なお、上記実施形態では、外側に突出した角部および曲線部のいずれかである第一部分が、半円状などの外側に突出した曲線部であり、外側に突出した角部および曲線部のいずれでもない第二部分が、帯状などの直線部であるが、これに限定されない。第一部分の他の例としては多角形の角部などが挙げられる。
【0039】
第一部分が角部である場合の具体例としては、
図10に示す形状が挙げられる。
図10(a)の例では、窒化物半導体積層体3の平面形状が、外側に突出した角部(第一部分)36aと、角部36aの両側に連続する直線部(第二部分)36bを含む形状である。n型電極層4Aの平面形状は、一対の帯状部43が長手方向一端を重ねて結合された形状であり、一対の帯状部43で形成される内角の角度αは角部36aの角度βより小さい。つまり、窒化物半導体積層体3は平面視で、角部36aを形成する二辺からなる外形線301,302を有する。
【0040】
平面視において、n型電極層4Aにより、窒化物半導体積層体3の角部36aと、直線部36bとが、隙間9を介して外側から囲われている。つまり、n型電極層4Aは、平面視で、窒化物半導体積層体3の外形線302に対して隙間9を介して沿う外形線410を有する。
そして、窒化物半導体積層体3の外形線302が角部36aを形成している部分での隙間9の寸法W1が、直線部36bを形成している部分での寸法W2より広くなっている。具体的に、隙間9の寸法は、角部36aの頂点位置で最も大きく、この頂点位置から離れるにつれて徐々に小さくなっている。
【0041】
図10(b)の例では、窒化物半導体積層体3の平面形状が、外側に突出した角部(第一部分)36aと、角部36aの両側に連続する直線部(第二部分)36bを含む形状である。角部36aの角度は90°である。つまり、角部36aは直交する二辺からなり、窒化物半導体積層体3は平面視で、この二辺からなる外形線301,302を有する。n型電極層4Bの平面形状は、一対の帯状部44が長手方向一端を重ねて結合された形状であり、一対の帯状部44で形成される内角の角度は角部36aの角度と同じである。
【0042】
平面視において、n型電極層4Bにより、窒化物半導体積層体3の角部36aと直線部36bとが、隙間9を介して外側から囲われている。つまり、n型電極層4Bは、平面視で、窒化物半導体積層体3の外形線302に対して隙間9を介して沿う外形線410を有する。

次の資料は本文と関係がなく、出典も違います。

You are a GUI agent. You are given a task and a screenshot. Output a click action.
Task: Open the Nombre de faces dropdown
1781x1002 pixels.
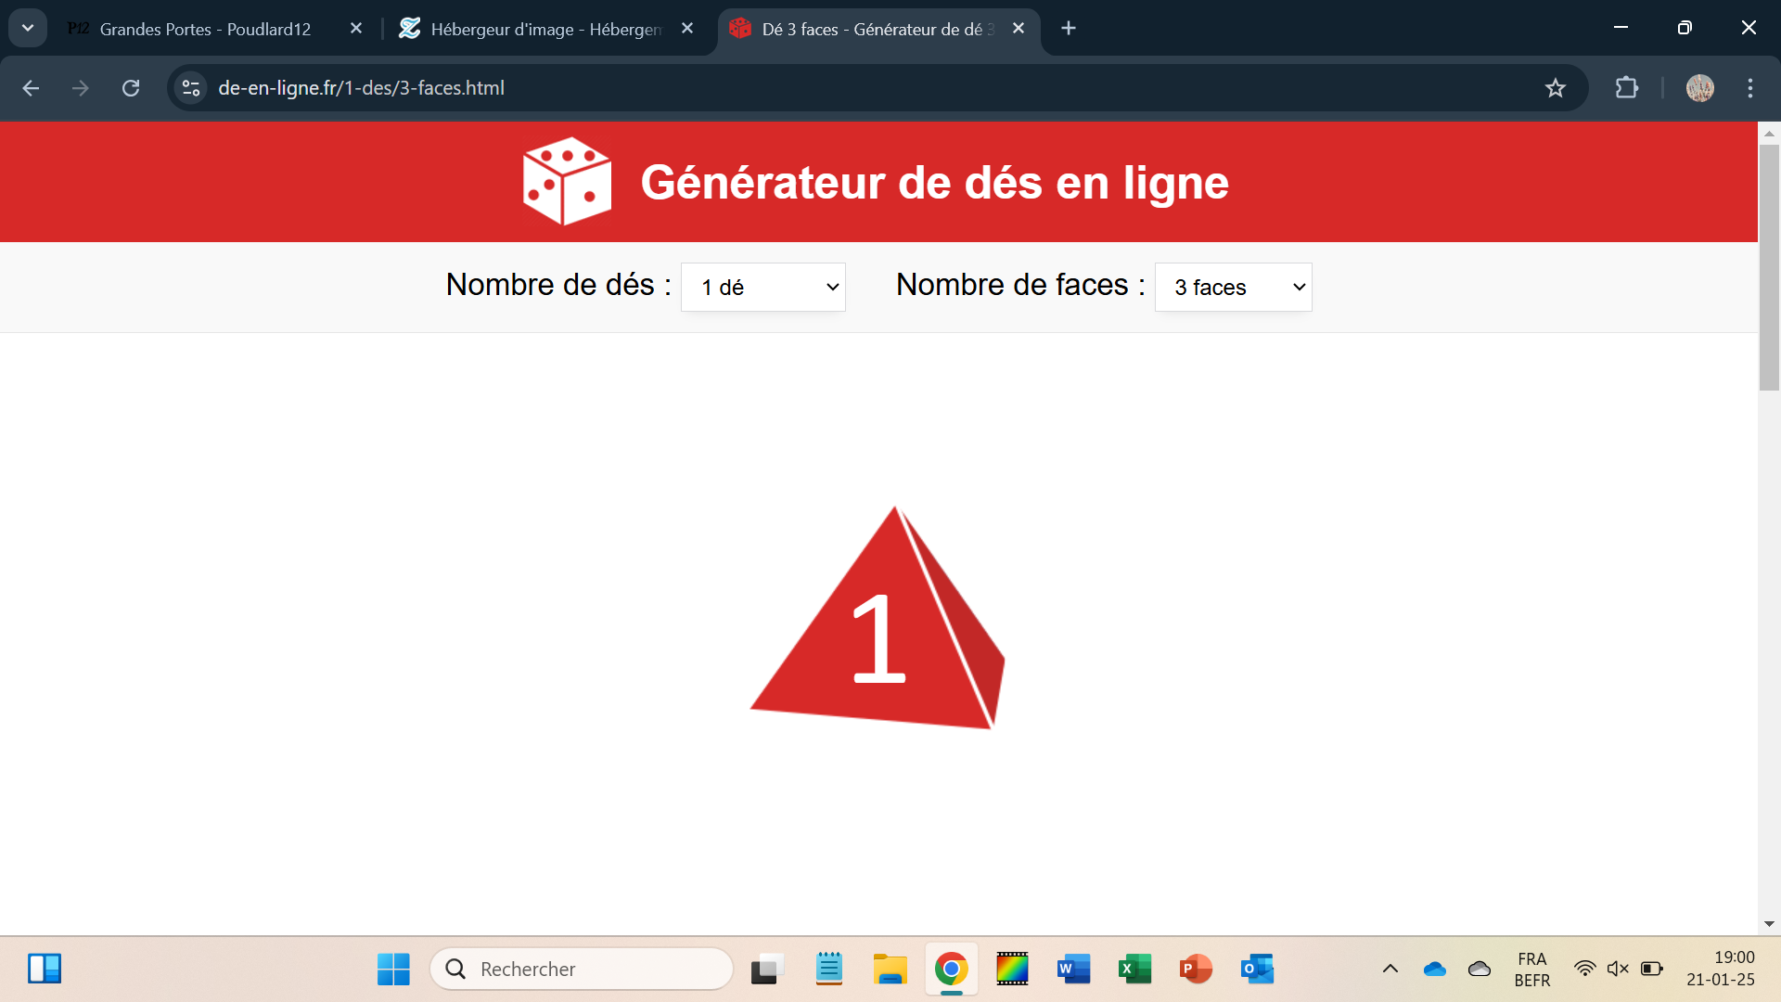1233,288
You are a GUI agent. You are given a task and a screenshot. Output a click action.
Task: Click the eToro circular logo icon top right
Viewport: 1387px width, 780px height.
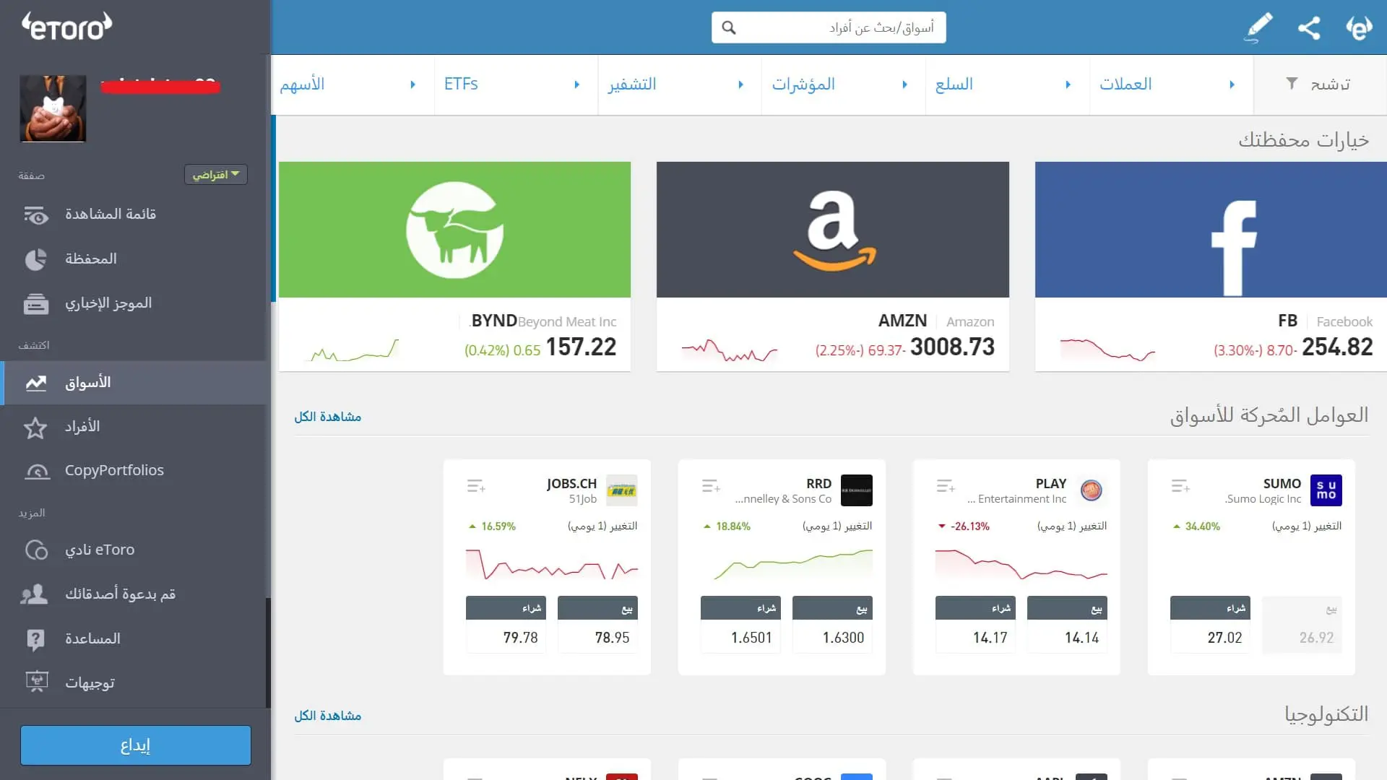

そして、窒化物半導体積層体3の外形線302が角部36aを形成している部分での隙間9の寸法W1が、直線部36bを形成している部分での寸法W2より広くなっている。具体的には、直線部36bでの隙間9の寸法W2は一定であり、角部36aでの隙間9の寸法W1は、n型電極層4Bの内角の頂点44aと角部36aの頂点とが向き合う位置で最も大きく、n型電極層4Bの頂点44aと角部36aの頂点とを結ぶ直線を対角線とした長方形Rの範囲で、この対角線から離れるに連れて徐々に小さくなっている。
【0043】
図10(c)の例では、窒化物半導体積層体3の平面形状が、外側に突出した角部(第一部分)36aと、角部36aの両側に連続する直線部(第二部分)36bを含む形状である。角部36aの角度は90°である。つまり、角部36aは直交する二辺からなり、窒化物半導体積層体3は平面視で、この二辺からなる外形線301,302を有する。
平面視において、二個の帯状のn型電極層45により、窒化物半導体積層体3の直線部36bが、隙間9を介して外側から囲われている。つまり、n型電極層45は、平面視で、窒化物半導体積層体3の外形線302に対して隙間9を介して沿う外形線410を有する。
【0044】
また、二個のn型電極層45は、それぞれ、帯状の長手方向一端を、長手方向と直交する角部36aの外形線302と合わせている。つまり、角部36aの角度を二等分する直線Lに沿って角部36aの頂点と対向する位置に、n型電極層が存在しない。
図10(c)の例のように、電流集中が生じやすい窒化物半導体積層体3の角部36aの頂点と対向する位置に、n型電極層を設けないことによっても、この位置にだけ高抵抗体を設置した場合と同様の電流集中抑制効果(角部での電流拡散作用)が得られる。
【0045】
本発明の一態様の紫外線発光モジュールは、本発明の一態様の半導体装置を備える。
本発明の一態様の紫外線発光モジュールは、紫外線ランプが用いられている既存のすべての装置に適用・置換可能である。特に、波長280nm以下の深紫外線を用いている装置に適用可能である。
本発明の一態様の半導体装置および紫外線発光モジュールは、例えば、医療・ライフサイエンス分野、環境分野、産業・工業分野、生活・家電分野、農業分野、その他分野の装置に適用可能である。本発明の一態様の窒化物半導体発光装置は、薬品や化学物質の合成・分解装置、液体・気体・固体(容器、食品、医療機器等)殺菌装置、半導体等の洗浄装置、フィルム・ガラス・金属等の表面改質装置、半導体・FPD・PCB・その他電子品製造用の露光装置、印刷・コーティング装置、接着・シール装置、フィルム・パターン・モックアップ等の転写・成形装置、紙幣・傷・血液・化学物質等の測定・検査装置に適用可能である。
【0046】
液体殺菌装置の例としては、冷蔵庫内の自動製氷装置・製氷皿および貯氷容器・製氷機用の給水タンク、冷凍庫、製氷機、加湿器、除湿器、ウォーターサーバの冷水タンク・温水タンク・流路配管、据置型浄水器、携帯型浄水器、給水器、給湯器、排水処理装置、ディスポーザ、便器の排水トラップ、洗濯機、透析用水殺菌モジュール、腹膜透析のコネクタ殺菌器、災害用貯水システム等が挙げられるがこの限りではない。
気体殺菌装置の例としては、空気清浄器、エアコン、天井扇、床面用や寝具用の掃除機、布団乾燥機、靴乾燥機、洗濯機、衣類乾燥機、室内殺菌灯、保管庫の換気システム、靴箱、タンス等が挙げられるがこの限りではない。固体殺菌装置(表面殺菌装置を含む)の例としては、真空パック器、ベルトコンベヤ、医科用・歯科用・床屋用・美容院用のハンドツール殺菌装置、歯ブラシ、歯ブラシ入れ、箸箱、化粧ポーチ、排水溝のふた、便器の局部洗浄器、便器フタ等が挙げられるがこの限りではない。